If the above problem ends up actually being a problem I feel like I’m kinda just going to have a mental breakdown honestly I’m an uncountable amount of times I thought I finally was about to have a working board, about 4 months going recluse because I didn’t have a convenient form of transportation, and 2.5K in the hole with this thing and I kept pursuing it because distrust w/ Meepo after two of their battery packs broke on me bcs of shitty contact welds in the span of a couple months and lost cost fallacy once I started. Do I just buy a prebuilt now if this doesn’t work? The battery situation has me kinda sketched out honestly and I just don’t know what to do at this point, and even if I do wanna get a decent commute prebuilt my options feel really slim given that whatever it is needs to be weather resistant enough for Portland.
That deck has zero flex, id send it. I think with the pcb mount battery it made it a smidge thick but the neoprene will compress over time and it shouldn’t do anything bad as it won’t be moving AT ALL. As long as it is just the neoprene you can probably just get thinner adhesive neoprene for the deck side and swap it out if it bothers you long term or is keeping the lid from sealing well.
Sorry diy is being a pain, im struggling with my second from scratch build and the struggle is real. There are no standards lol. You should start a build thread and show off, sounds like a good project.
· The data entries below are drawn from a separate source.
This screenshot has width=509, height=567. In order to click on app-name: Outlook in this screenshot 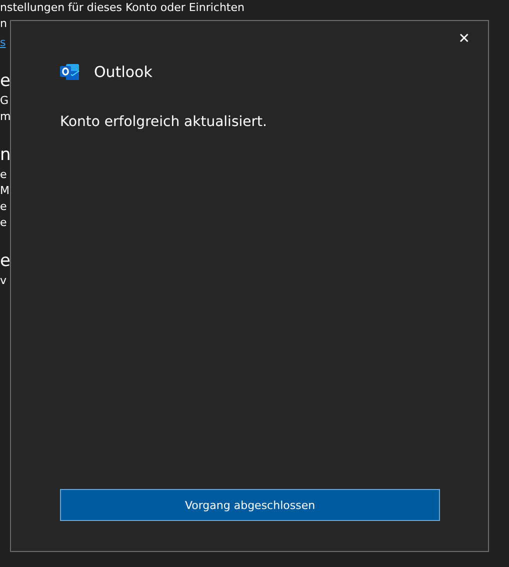, I will do `click(123, 72)`.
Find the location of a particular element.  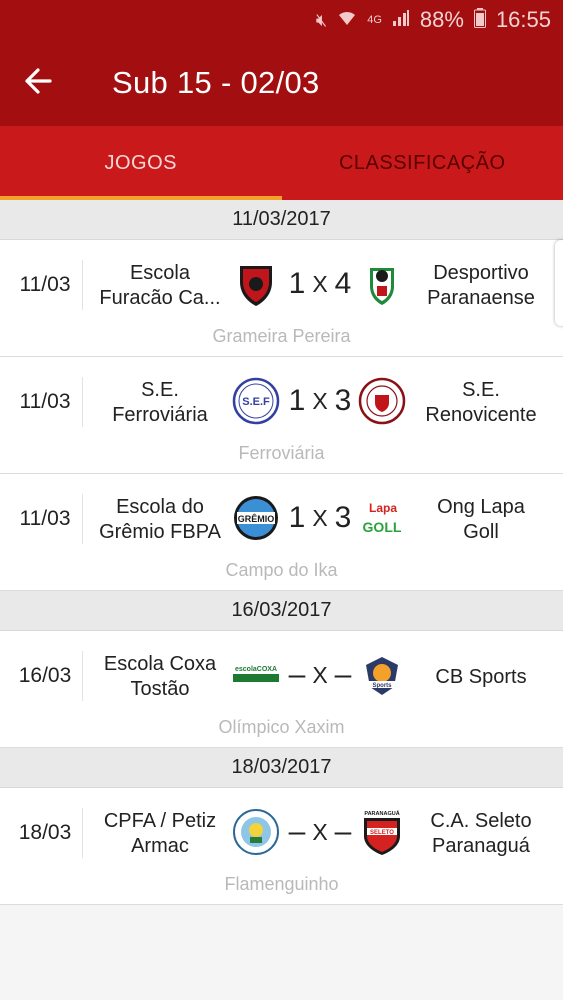

tab-jogos-label: JOGOS is located at coordinates (140, 162).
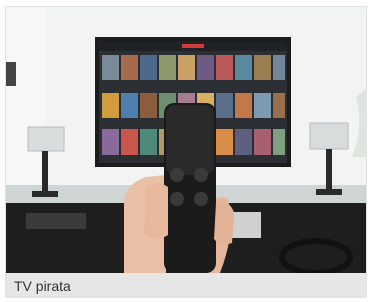  Describe the element at coordinates (42, 286) in the screenshot. I see `card-caption: TV pirata` at that location.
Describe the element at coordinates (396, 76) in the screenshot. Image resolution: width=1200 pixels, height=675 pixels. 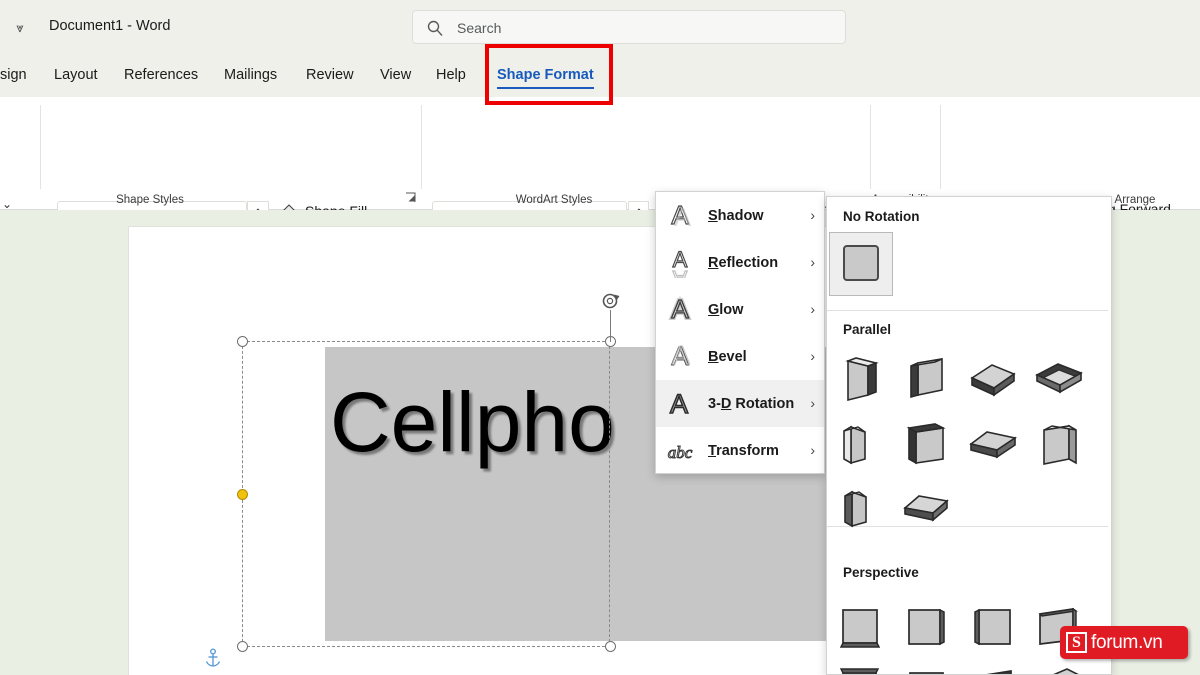
I see `tab-view: View` at that location.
Lol, I might. May make things go slightly better, I suppose I should finally settle on a name then. Anyways, right now I have it hot glued to the neoprene in the bed, the radiator on the bottom adds about as much thickness as the PCB, but with the neoprene foam this actually leaves the battery hanging over the neoprene by about 1mm, I’ve closed the gap with a couple pieces of scrap neoprene. But even then, it rises past the edge of the enclosure at the center where the lid curves down.
Attaching some pics of the build at present and the radiator+battery positioning, advance apologies for the abhorrent application of silicone sealant and hot glue. I plan to get things a bit neater once I solder the aforementioned data cable onto the motors, currently they make it a huge pain to keep things organized.